From the line containing "Given: Click heading" down to the final line of the entries below, quote every line verbatim. Exclude pictures.

-- RECORDS SHOWN --

Content starts

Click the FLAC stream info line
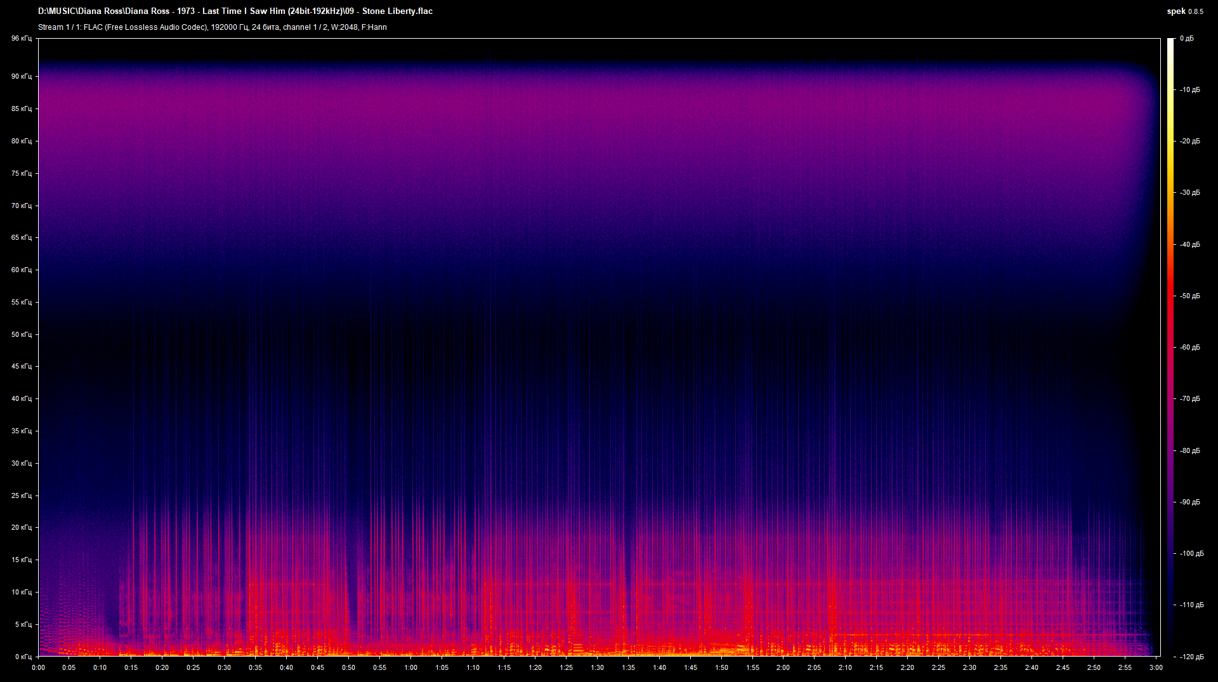 (212, 27)
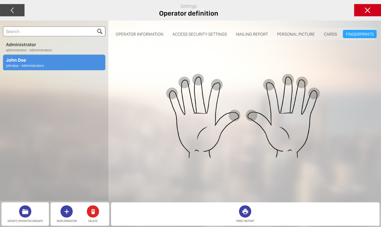Open Modify Operator Groups folder icon
This screenshot has height=227, width=381.
pos(25,211)
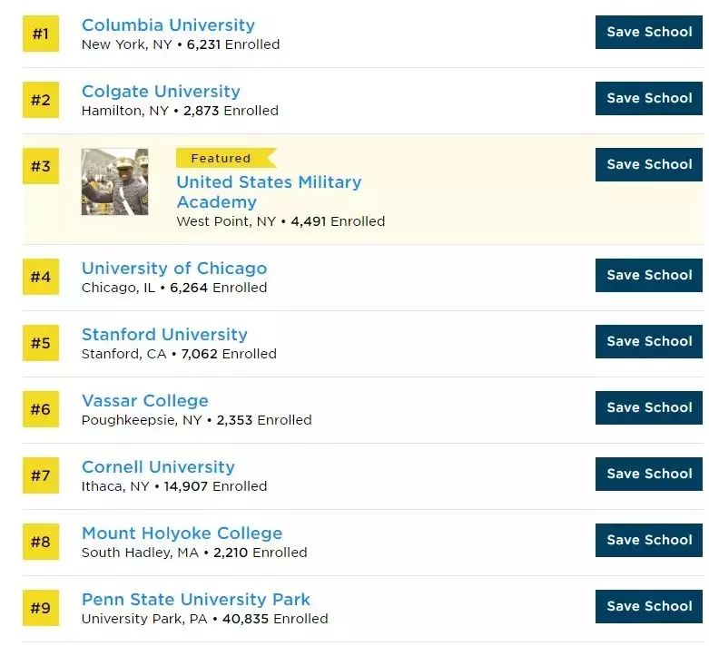
Task: Open the Mount Holyoke College link
Action: coord(182,533)

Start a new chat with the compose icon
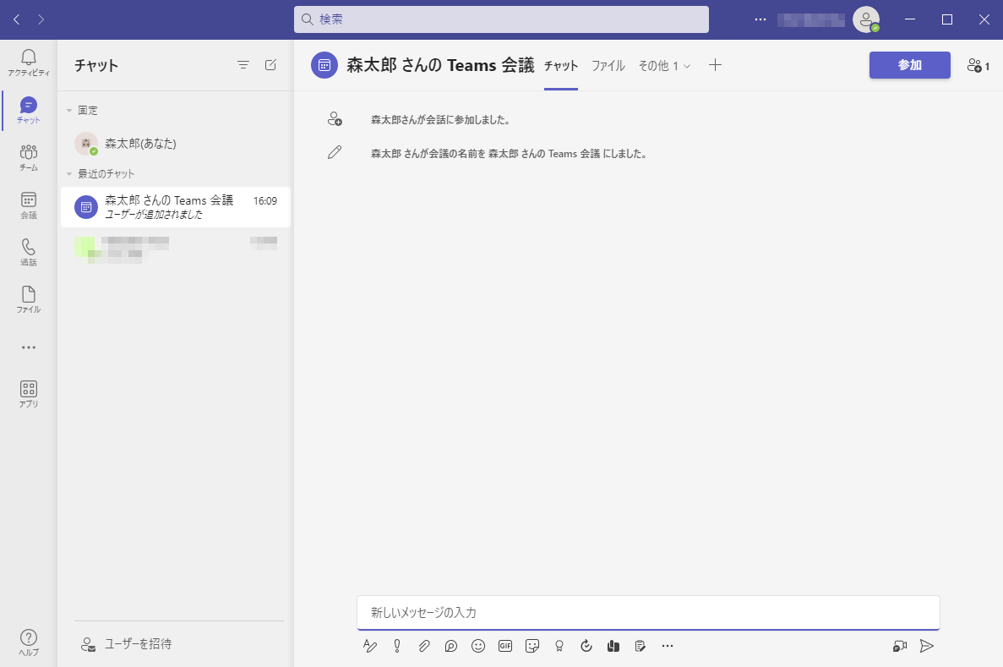point(270,64)
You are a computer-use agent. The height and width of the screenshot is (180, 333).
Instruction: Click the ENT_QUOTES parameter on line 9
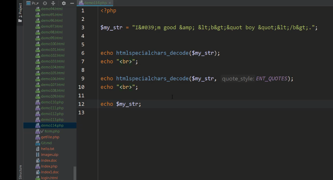click(x=272, y=78)
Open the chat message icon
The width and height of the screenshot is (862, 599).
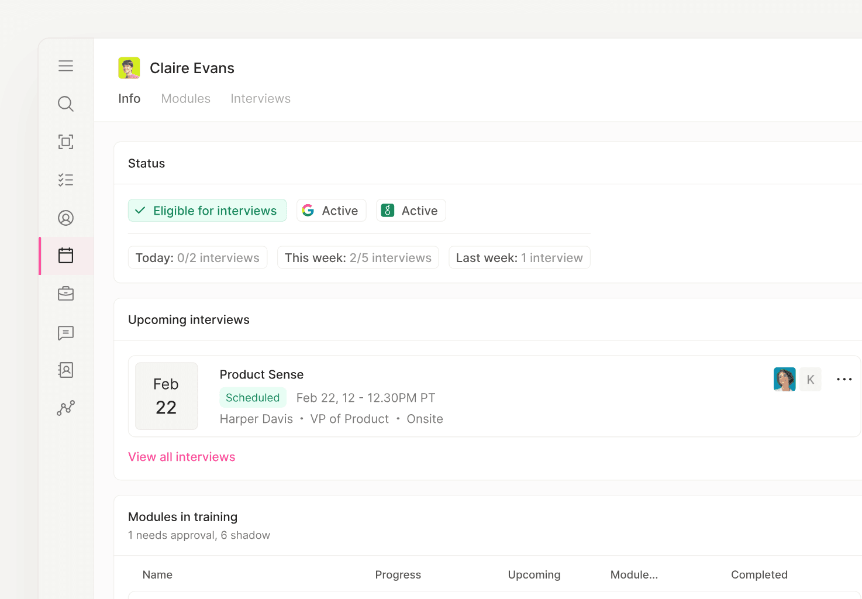(x=65, y=332)
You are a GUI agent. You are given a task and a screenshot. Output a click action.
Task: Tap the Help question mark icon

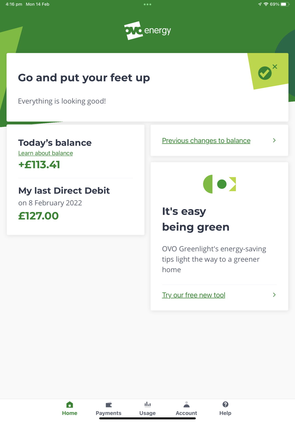pyautogui.click(x=225, y=404)
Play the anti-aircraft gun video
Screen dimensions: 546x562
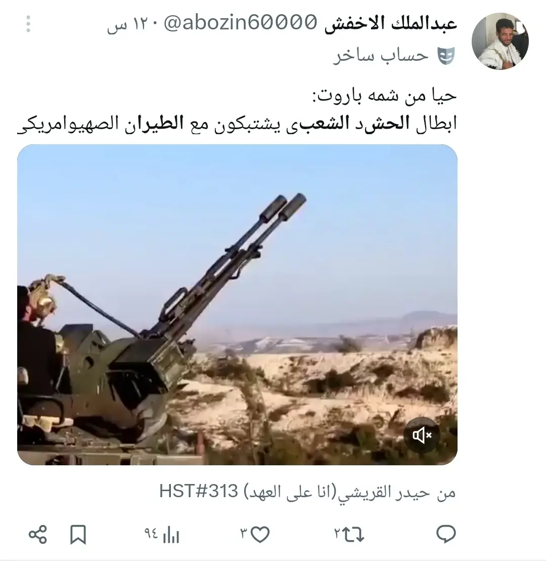point(237,305)
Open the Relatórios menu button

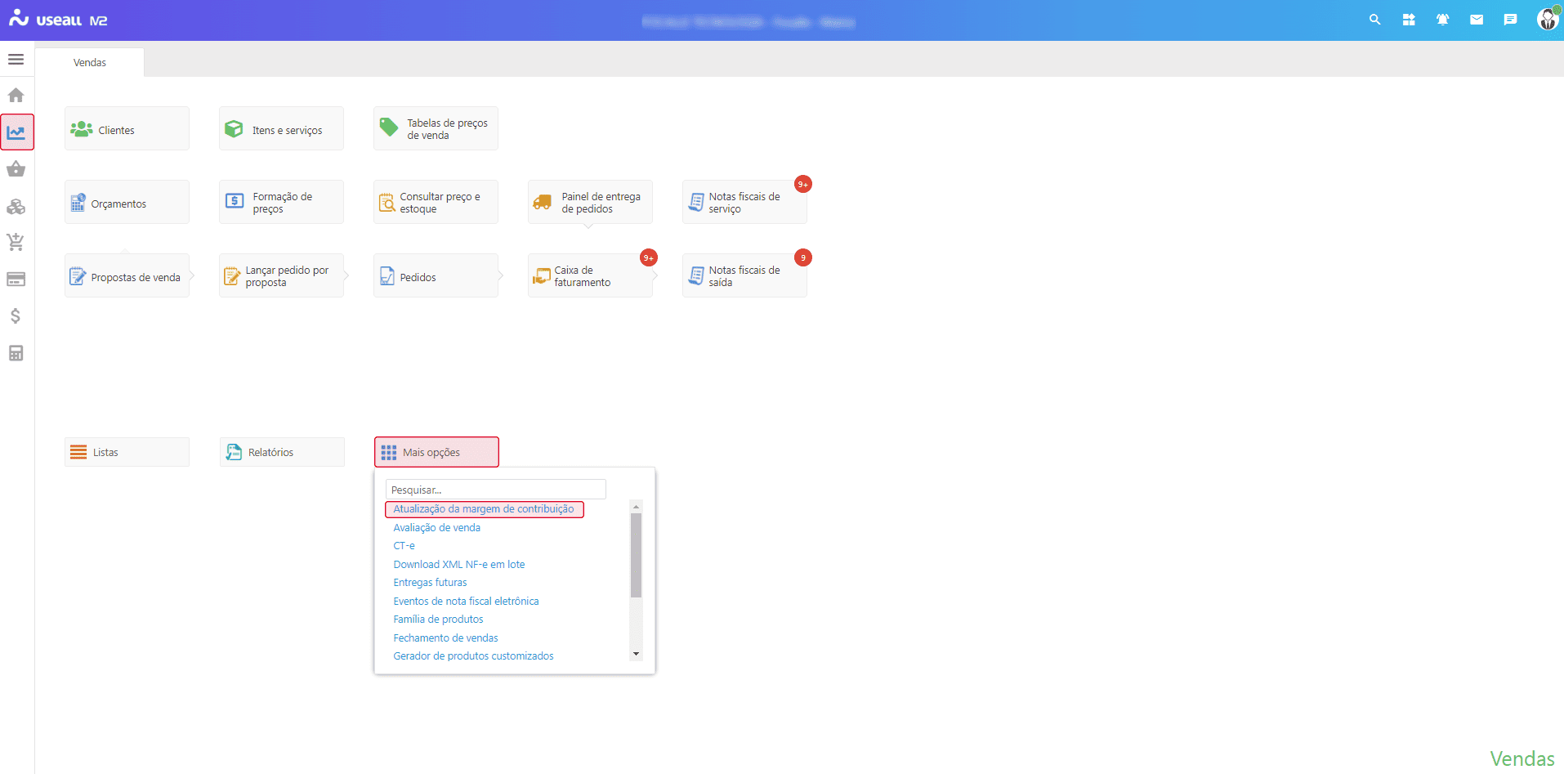(x=282, y=452)
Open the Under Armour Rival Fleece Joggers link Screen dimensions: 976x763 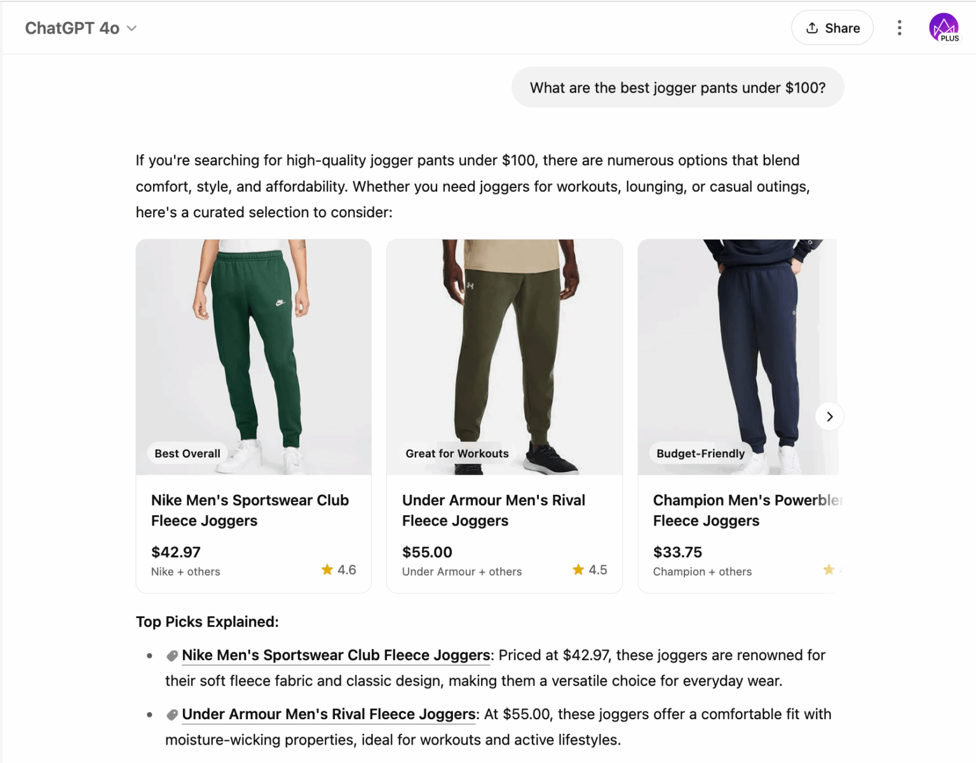pyautogui.click(x=328, y=713)
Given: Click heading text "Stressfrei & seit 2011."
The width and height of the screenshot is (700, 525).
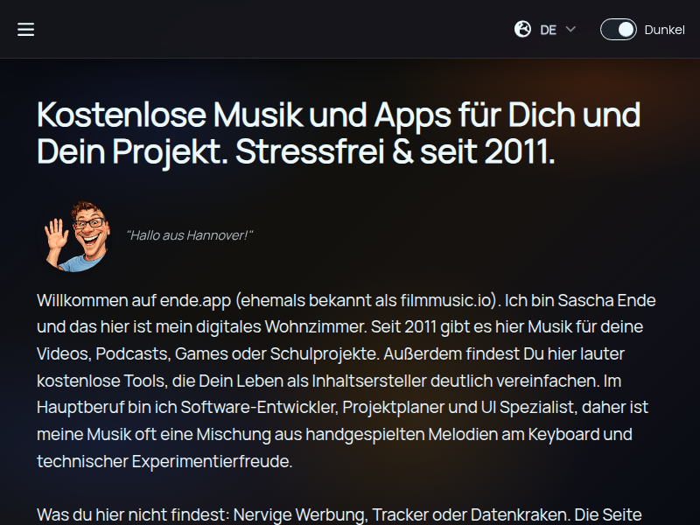Looking at the screenshot, I should (x=396, y=151).
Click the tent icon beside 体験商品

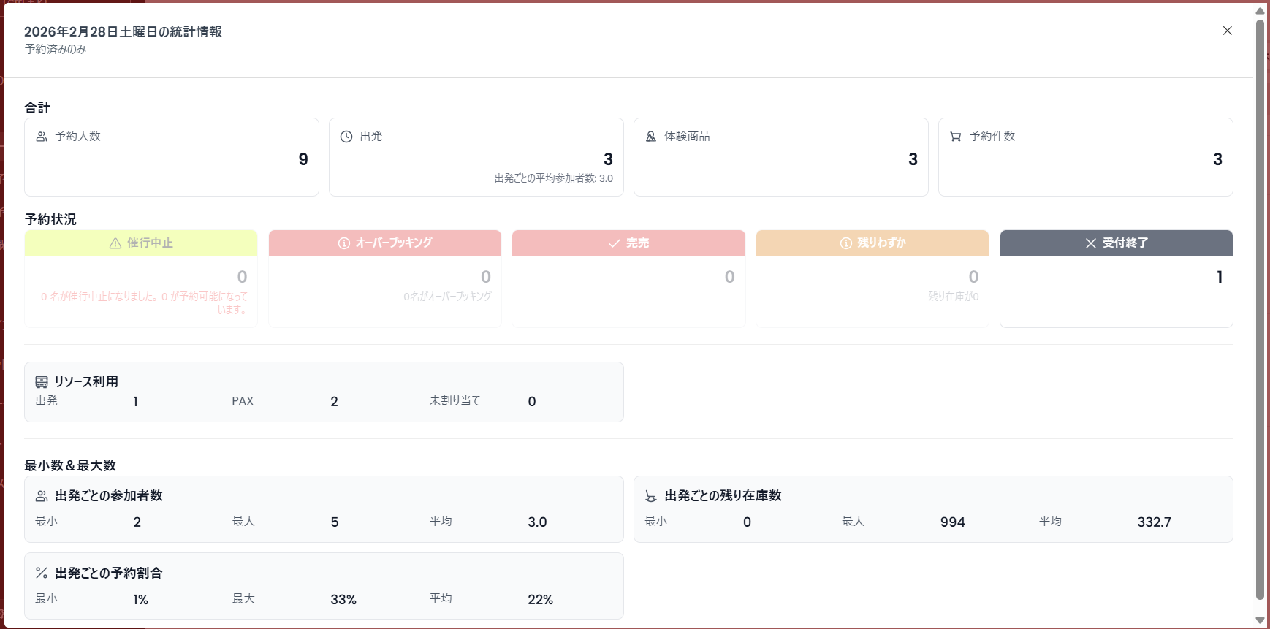tap(651, 137)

Content ends

-- TASK SOLUTION --
Given: Click heading text "Stressfrei & seit 2011."
The width and height of the screenshot is (700, 525).
Looking at the screenshot, I should (x=396, y=151).
Click the tent icon beside 体験商品

tap(651, 137)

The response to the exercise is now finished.